- Born: January 11, 1982
- Died: April 22, 2010 (aged 28) San Francisco, California, U.S.
- Cause of death: Alveolar soft part sarcoma
- Occupations: Journalist; copy editor;

= Alicia Parlette =

American journalist and copy editor

Alicia Rose Parlette (January 11, 1982 - April 22, 2010) was an American journalist and copy editor who was diagnosed with alveolar soft part sarcoma in 2005 while employed by the San Francisco Chronicle newspaper.

At the age of 16, Parlette began experiencing pain in the area of her right hip that forced her to drop out of cross country running. An MRI scan revealed a spot that was interpreted as a hemangioma. Six years later, after she developed a severe cough, further scans showed spots in her lungs. Half a year later, she developed a lump in her right breast, which was excised and biopsied, leading to the correct diagnosis of the cancer she had probably been carrying for at least seven years.

After learning of being afflicted with this rare form of cancer, Parlette began a diary of her treatment titled "Alicia's Story", the first installment of which was carried by the San Francisco Chronicle on June 5, 2005. The series won Parlette the Laxalt Distinguished Writer Award in 2005. The first seven installments of the series were published as a book of the same name in 2005.

On March 9, 2007, the San Francisco Chronicle published the final installment of "Alicia's Story" under the title "Cancer. Despair. And now, a blog." In this installment, Parlette explained that she no longer would remain a "full-fledged employee of Hearst Newspapers" and instead would be continuing to share her story as a public blog on the Chronicles website. On August 17, 2007, Parlette posted her last entry on the website.

==Appearances and health updates==
On November 13, 2008, Parlette attended a book reading by Kelly Corrigan and was reported by another cancer survivor as doing well, "she looks healthy and vibrant".

==Decline in health==
In early April 2010, Parlette's health took a turn for the worse. Her friends set up a site to gather donations and give updates on her health.

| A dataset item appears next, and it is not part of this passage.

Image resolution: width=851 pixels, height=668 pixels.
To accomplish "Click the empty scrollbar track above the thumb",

On April 13, 2010, a post on the page described Parlette's current condition:
"...her lung tumors have grown to the point where she needs to be on oxygen full time to function...Even with the oxygen, she is struggling to breathe. In addition, Alicia has a fracture in her right hip, the side where her large tumor is. Consequently, she is in bed 24/7. Neither the breathing nor the hip problems are fixable or reversible. Her oncologist has recommended no further treatment."

"Parlette is conscious, eating and drinking, chatting with visiting friends, snuggling with her dog Clarabelle, and napping. Her pain is well-managed and she is comfortable, considering the circumstances."

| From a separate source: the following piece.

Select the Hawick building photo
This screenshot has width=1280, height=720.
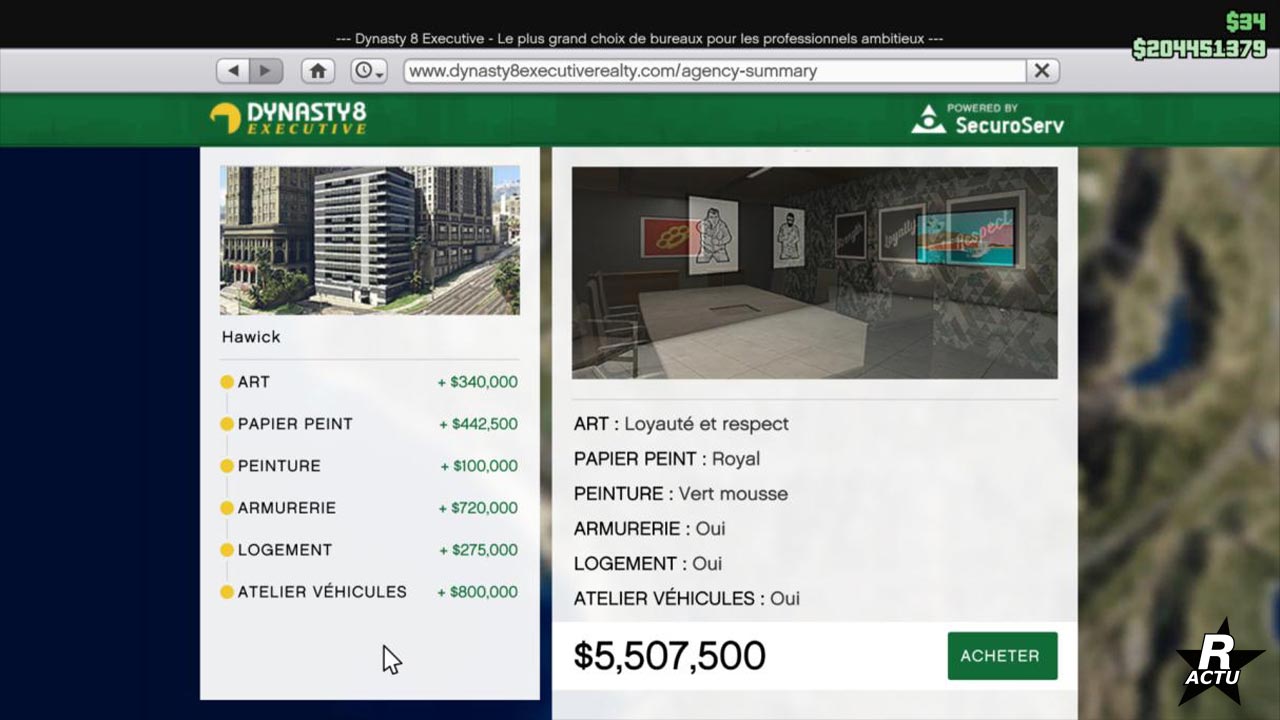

"To be perfectly blunt, it's hard to say how much time she has left. Her doctor explained that her health problems are compounded further each day."

==Death==
On April 22, 2010, Parlette died at the University of California, San Francisco Medical Center, at the age of 28. During her final days, her friends read her favorite book, To Kill a Mockingbird, aloud to her; she died twenty minutes after the last chapter was finished.

==Public memorial==
A public memorial was held for Parlette at Lafayette Park in San Francisco on the evening of May 10, 2010. During the reading of an excerpt from To Kill a Mockingbird, there was a break in the rainy weather, with the skies opening and the sighting of a rainbow to the east over downtown San Francisco.